### ESTRATTO DEL DOCUMENTO
========================================
Il «caso Iuventa» innesca la procedura del conflitto europeo sui migranti nel Mediterraneo. La motonave, che batte bandiera olandese, appartiene a una ong tedesca e non ha sottoscritto il codice di condotta per le Ong del Viminale, è stata messa sotto sequestro giudiziario ieri a Lampedusa.

Fra la “frontiera” della piccola isola, l’inerzia di Bruxelles e la “lavatrice” di Berlino si consuma il gioco delle parti. Un’imbarcazione al servizio di chi rischia di annegare nel mare “sigillata” dalla Procura di Trapani. Un fascicolo vecchio di nove mesi rispolverato giusto dopo la mancata firma al “codice Minniti”. Un diplomatico silenzio dei governi e della Ue come se non fosse il precedente su misura.

TUTTO COMINCIA MARTEDÌ con la Iuventa intercettata da un’imbarcazione militare libica – per altro in acque fra 12 e 24 miglia su cui non aveva giurisdizione – con l’esplicito “invito” ad allontanarsi. In serata arriverà, invece, l’ordine della Guardia Costiera di Roma di far rotta verso il porto siciliano con i due migranti salvati in precedenza dalla “Charlie Papa” della Guardia Costiera italiana.

Approdato a Lampedusa l’intero equipaggio della motonave che appartiene all’associazione Jugen Rettet viene sottoposto ai controlli di passaporti e documenti marittimi. Ieri in mattinata tutti si presentano alla stazione di polizia, senza aver subìto misure restrittive né aver ricevuto altre informazioni. Sembrava una verbalizzazione di spontanee dichiarazioni. Invece, poco prima delle 16 scatta la perquisizione della Iuventa. Sulla banchina di Lampedusa sette volanti, tre camionette e diverse auto di Guardia costiera e Polizia con personale in borghese. Metà equipaggio è a bordo, mentre gli altri devono restare a terra.
========================================
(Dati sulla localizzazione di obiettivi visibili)

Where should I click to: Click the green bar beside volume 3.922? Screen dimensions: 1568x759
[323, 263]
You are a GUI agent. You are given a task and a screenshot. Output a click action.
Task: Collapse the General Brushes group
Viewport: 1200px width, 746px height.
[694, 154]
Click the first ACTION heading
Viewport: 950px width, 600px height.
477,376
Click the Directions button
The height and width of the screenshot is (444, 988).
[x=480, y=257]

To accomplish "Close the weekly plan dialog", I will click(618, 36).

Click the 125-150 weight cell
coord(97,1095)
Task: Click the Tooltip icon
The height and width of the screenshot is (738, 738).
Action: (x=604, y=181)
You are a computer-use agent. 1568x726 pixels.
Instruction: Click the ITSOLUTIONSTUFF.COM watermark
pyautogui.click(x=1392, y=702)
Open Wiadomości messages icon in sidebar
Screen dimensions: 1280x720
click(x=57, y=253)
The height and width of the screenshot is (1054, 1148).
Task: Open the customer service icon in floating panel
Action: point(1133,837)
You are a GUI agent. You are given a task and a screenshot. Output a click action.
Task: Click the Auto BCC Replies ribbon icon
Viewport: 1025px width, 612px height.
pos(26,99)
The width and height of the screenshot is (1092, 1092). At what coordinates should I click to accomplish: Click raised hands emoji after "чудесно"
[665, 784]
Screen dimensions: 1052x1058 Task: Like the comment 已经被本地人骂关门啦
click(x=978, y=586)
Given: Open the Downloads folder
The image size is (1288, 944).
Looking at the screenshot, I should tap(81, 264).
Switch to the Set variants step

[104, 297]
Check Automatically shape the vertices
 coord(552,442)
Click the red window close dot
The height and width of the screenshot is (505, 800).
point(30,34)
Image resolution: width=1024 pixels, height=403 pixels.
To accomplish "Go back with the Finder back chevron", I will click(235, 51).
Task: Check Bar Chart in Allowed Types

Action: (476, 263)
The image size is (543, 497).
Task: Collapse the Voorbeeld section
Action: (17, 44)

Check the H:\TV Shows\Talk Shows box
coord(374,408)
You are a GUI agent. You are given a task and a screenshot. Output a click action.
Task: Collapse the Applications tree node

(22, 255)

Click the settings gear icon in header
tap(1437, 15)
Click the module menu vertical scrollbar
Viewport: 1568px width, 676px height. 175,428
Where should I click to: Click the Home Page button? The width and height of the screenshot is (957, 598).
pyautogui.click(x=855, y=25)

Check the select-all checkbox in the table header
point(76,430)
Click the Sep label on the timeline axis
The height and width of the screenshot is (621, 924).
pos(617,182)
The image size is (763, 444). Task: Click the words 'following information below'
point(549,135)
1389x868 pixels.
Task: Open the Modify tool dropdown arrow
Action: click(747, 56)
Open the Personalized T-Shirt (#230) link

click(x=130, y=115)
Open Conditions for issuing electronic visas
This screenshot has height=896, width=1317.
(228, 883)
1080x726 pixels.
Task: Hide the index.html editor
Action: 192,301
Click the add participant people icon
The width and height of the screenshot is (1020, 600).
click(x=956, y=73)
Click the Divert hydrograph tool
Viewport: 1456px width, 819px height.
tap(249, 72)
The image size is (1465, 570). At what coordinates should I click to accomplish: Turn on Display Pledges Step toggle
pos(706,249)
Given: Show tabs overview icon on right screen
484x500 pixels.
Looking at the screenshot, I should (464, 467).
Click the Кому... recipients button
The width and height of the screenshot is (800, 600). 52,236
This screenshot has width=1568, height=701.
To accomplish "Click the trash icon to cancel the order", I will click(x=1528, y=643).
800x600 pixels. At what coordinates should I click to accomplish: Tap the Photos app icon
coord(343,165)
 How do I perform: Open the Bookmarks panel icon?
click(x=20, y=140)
========================================
### ISTRUZIONI DI LAVORO
1: Secondo l'articolo sul caso Iuventa, quale bandiera batte la motonave?
2: Ripeti alla lettera un passo dell'articolo sul caso Iuventa: parti dalle parole "TUTTO COMINCIA MARTEDÌ" e fermati dopo "Guardia Costiera italiana.".

### RISULTATI DELL'ESERCIZIO
1: La bandiera olandese.

2:
TUTTO COMINCIA MARTEDÌ con la Iuventa intercettata da un’imbarcazione militare libica – per altro in acque fra 12 e 24 miglia su cui non aveva giurisdizione – con l’esplicito “invito” ad allontanarsi. In serata arriverà, invece, l’ordine della Guardia Costiera di Roma di far rotta verso il porto siciliano con i due migranti salvati in precedenza dalla “Charlie Papa” della Guardia Costiera italiana.